### INSTRUCTIONS FOR THE TASK
The lines to copy run from the one containing "At what coordinates" to the last line of the entries; output those lines exactly and only them, without pictures.
***** MATERIAL PROVIDED
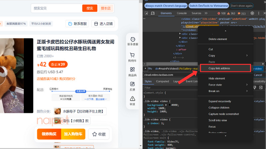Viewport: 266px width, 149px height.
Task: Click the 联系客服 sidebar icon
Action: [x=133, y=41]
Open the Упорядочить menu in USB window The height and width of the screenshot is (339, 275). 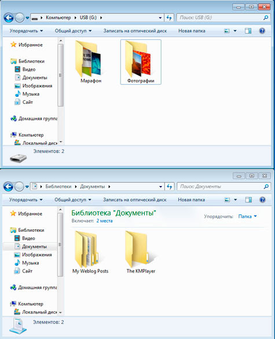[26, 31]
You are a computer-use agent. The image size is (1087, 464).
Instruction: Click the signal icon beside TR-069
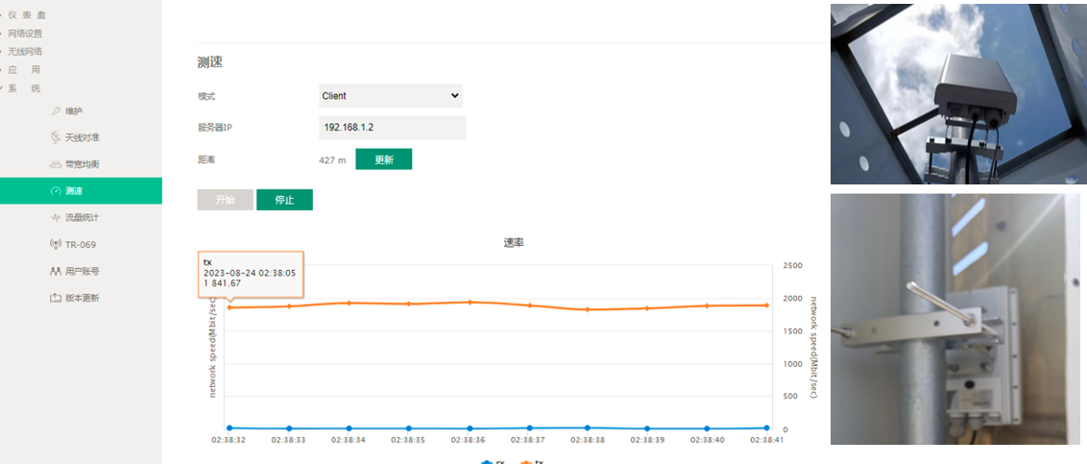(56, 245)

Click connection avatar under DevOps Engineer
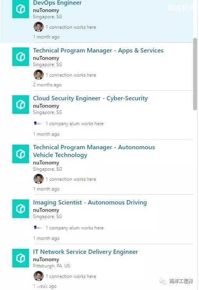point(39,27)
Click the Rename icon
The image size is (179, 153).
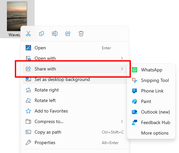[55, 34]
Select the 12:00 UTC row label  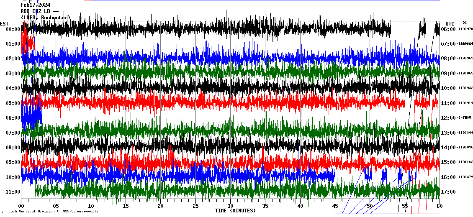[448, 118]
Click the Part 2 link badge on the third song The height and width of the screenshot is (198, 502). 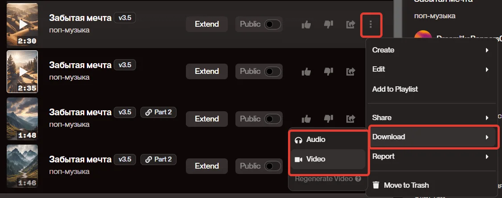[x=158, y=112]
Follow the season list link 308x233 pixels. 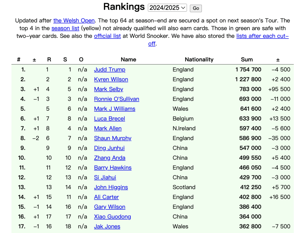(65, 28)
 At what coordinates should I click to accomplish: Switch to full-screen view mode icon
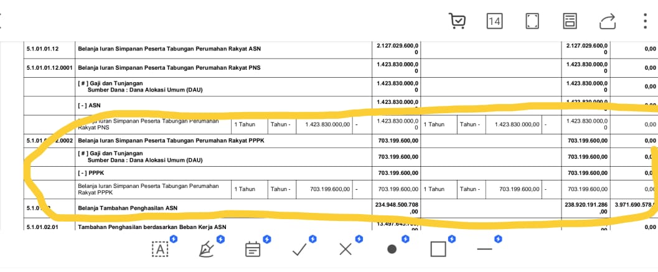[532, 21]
**********
### RESULT OF THE TASK
 At what coordinates should I click to accomplish: Switch to full-screen view mode icon
[532, 21]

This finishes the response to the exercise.